The isinstance built-in function can be used to test if a line is an instance of DwCACoreLine
or of DwCAExtensionLine.
- API change: DwCAReader.lines => DwCAReader.rows
- API change: DwCACoreLine => CoreRow
- API change: DwCAExtensionLine => ExtensionRow
- API change: DWCAReader.get_line_by_id => DWCAReader.get_row_by_id
- API change: DWCAReader.get_line_by_index => DWCAReader.get_row_by_index
- API change: DwCAReader.get_row_by_* methods throw RowNotFound when failure instead of returning None
- Cleaner code and better documentation.
v0.4.0 (2013-09-24)
-------------------
- API change: dwca.get_line() -> dwca.get_line_by_id()
- API new: dwca.get_line_by_index()
- (Core File) iteration order is now guaranteed for dwca.each_line()

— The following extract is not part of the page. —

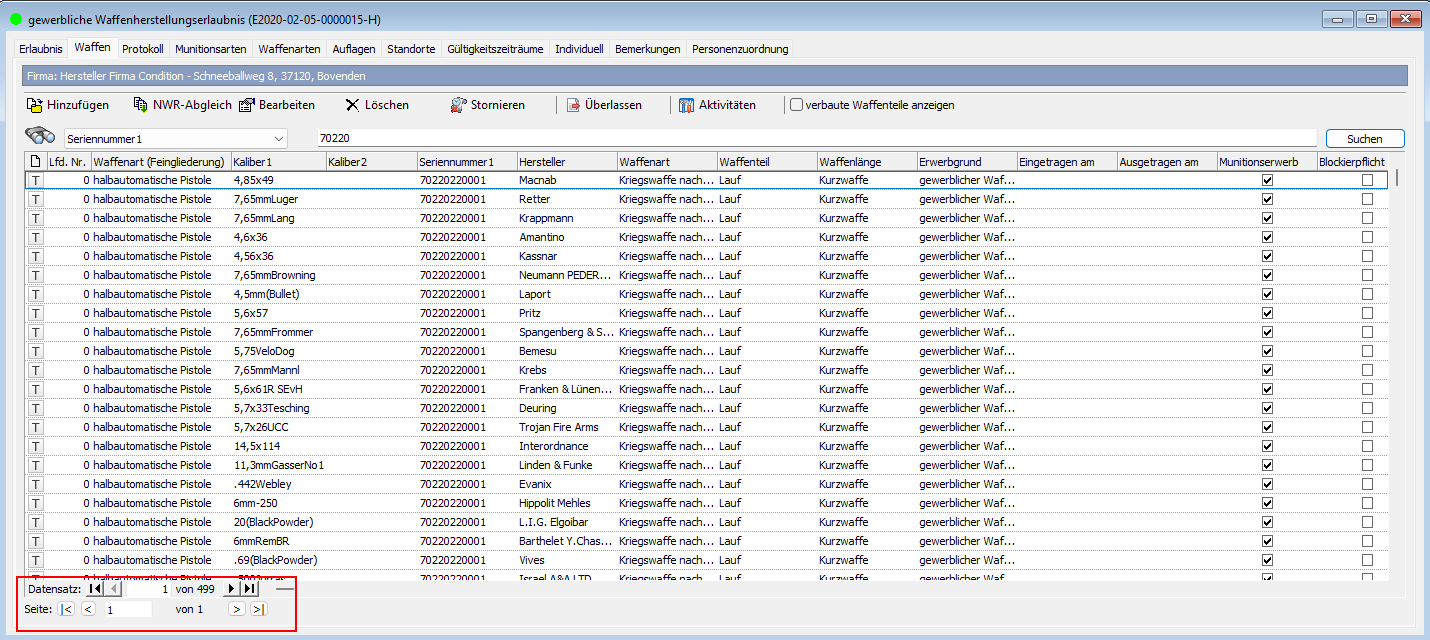Expand the Seriennummer1 search field dropdown
1430x640 pixels.
pos(277,139)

- Refactoring: DwCALine subclassed (as DwCACoreLine and DwCAExtensionLine)
v0.3.3 (2013-09-05)
-------------------
- DwCALines are now hashable.
v0.3.2 (2013-08-28)
-------------------
- API: added the dwca.absolute_temporary_path() method.
v0.3.1 (2013-08-09)
-------------------
- Bugfix: lxml added as a requirement.
v0.3.0 (2013-08-08)
-------------------
- XML parsing (metadata, EML, ...) now uses BeautifulSoup 4 instead of v3.
v0.2.1 (2013-08-02)
-------------------
- Added a property (core_terms) to DwCAReader to get a list the DwC terms in use in the core file.
v0.2.0 (2013-07-31)
-------------------
- Specific support for GBIF Data portal (occurrences) export.
- Small bug fixes.
v0.1.1 (2013-05-28)
-------------------
- Fixes packaging issues.
v0.1.0 (2013-05-28)
-------------------
- Initial release.